Wednesday, September 30, 2009

Beef Stew with Chocolate

Who can go wrong with a recipe that includes chocolate and red wine? I found this recipe by Sandra Lee on the Foodnetwork.com. This was a yummy beef stew recipe...great flavor! We served it with biscuits. Perfect for a cool Fall day :)

INGREDIENTS:
*2 lbs. beef stew meat, cut into bite-size pieces
*1 tsp salt (we used sea salt), plus more for seasoning
*1 tsp ground black pepper, plus more for seasoning
*1 T. all-purpose flour
*2 T. canola oil
*1 cup frozen sliced carrots (we used fresh)
*1 8-oz pkg sliced brown mushrooms (we omitted)
*3 cups diced red potatoes
*1 (14.5-oz) can diced tomatoes
*2 T. finely grated bittersweet chocolate
*1 tsp crushed garlic
*1 pkt meatloaf seasoning (we used McCormick)
*1 (14oz) can low-sodium beef broth
*1 cup red wine, preferably Merlot
*1 leek, white part only, sliced and drained

DIRECTIONS:

1. In a large bowl combine beef stew meat, salt, pepper and flour. Toss until beef is well coated.
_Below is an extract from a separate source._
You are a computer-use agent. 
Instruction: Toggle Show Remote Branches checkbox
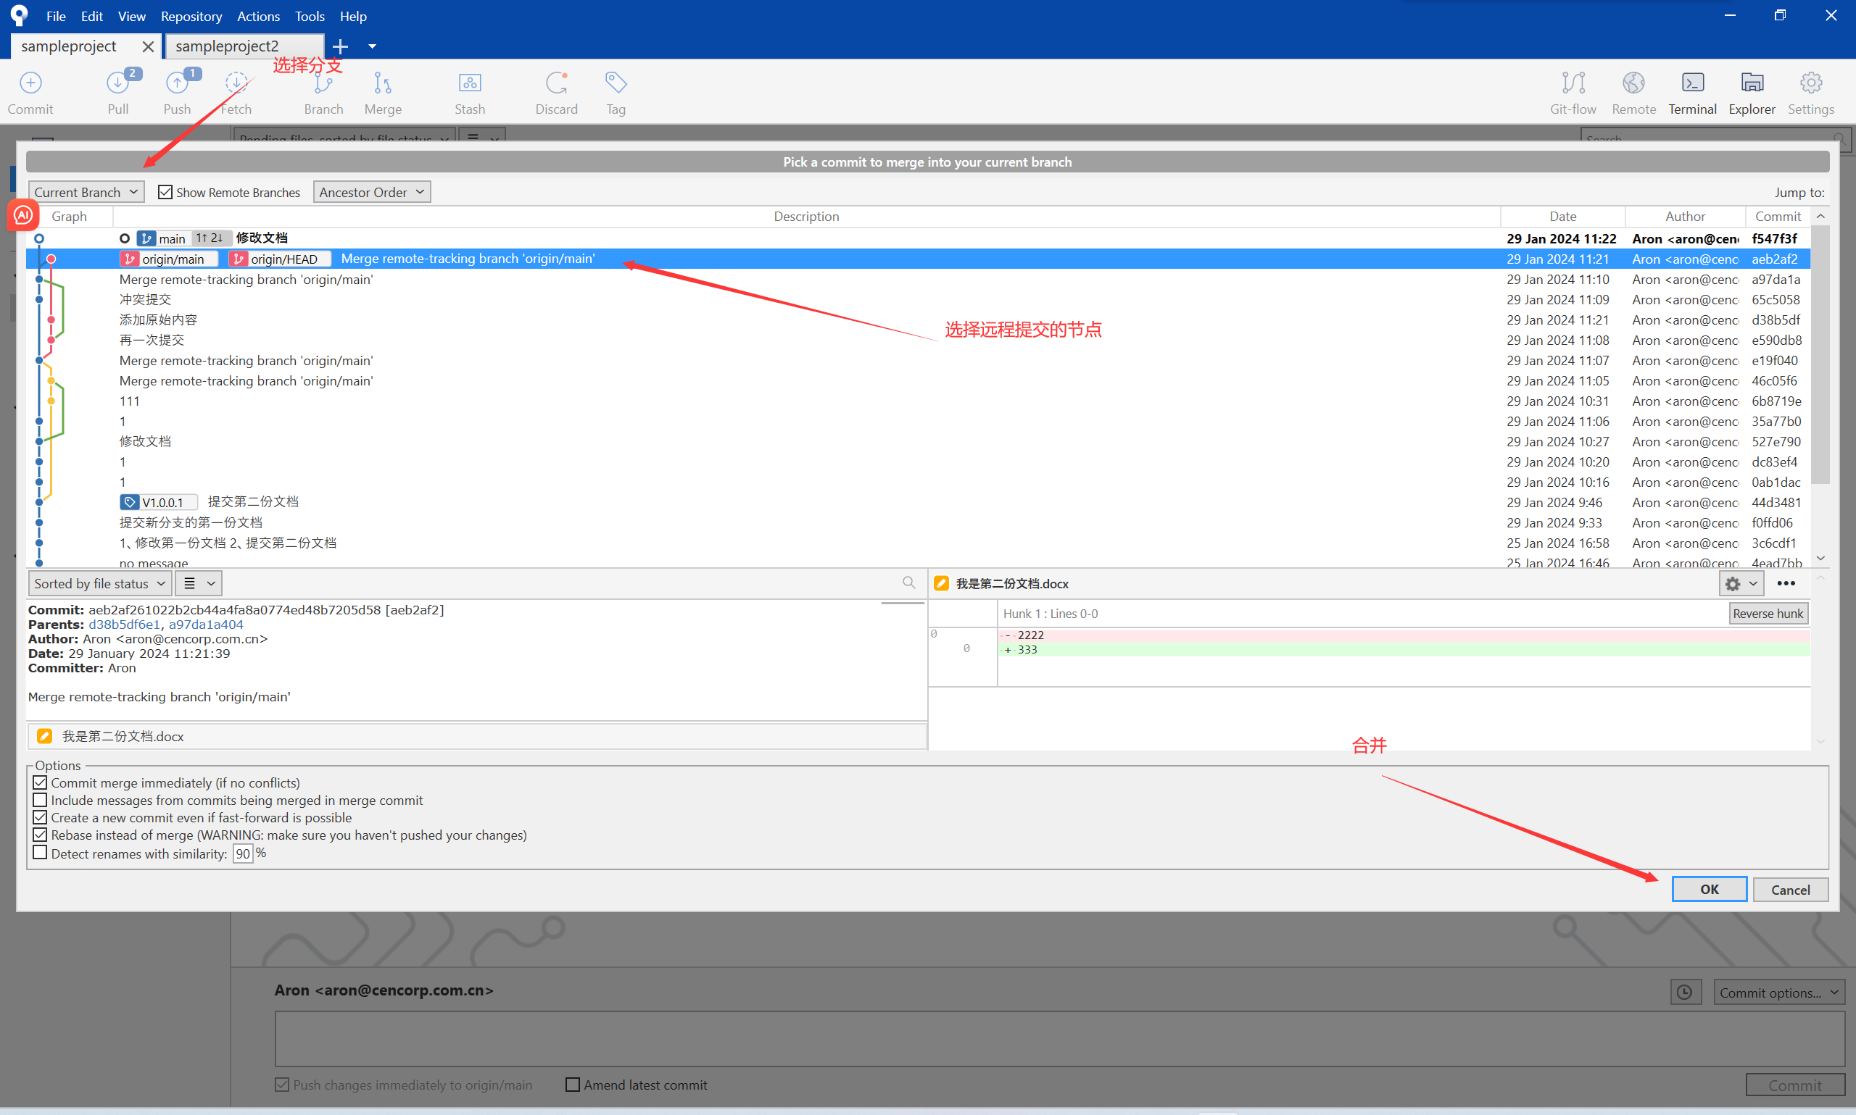pos(165,192)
2. Heat the canola in a large saute pan over high heat. Add seasoned beef and sear on all sides until brown and caramelized. Remove to a plate and set aside.

3. Combine seared beef, carrots, mushrooms, potatoes and tomatoes in a 4-quart slow cooker.

4. In a medium bowl, stir together grated chocolate, garlic, meatloaf packet, beef broth, and red wine. Pour into slow cooker and sprinkle the leeks over the top. Cover and cook on HIGH setting for 4 to 6 hours.

5. Adjust seasoning with salt and pepper. Enjoy!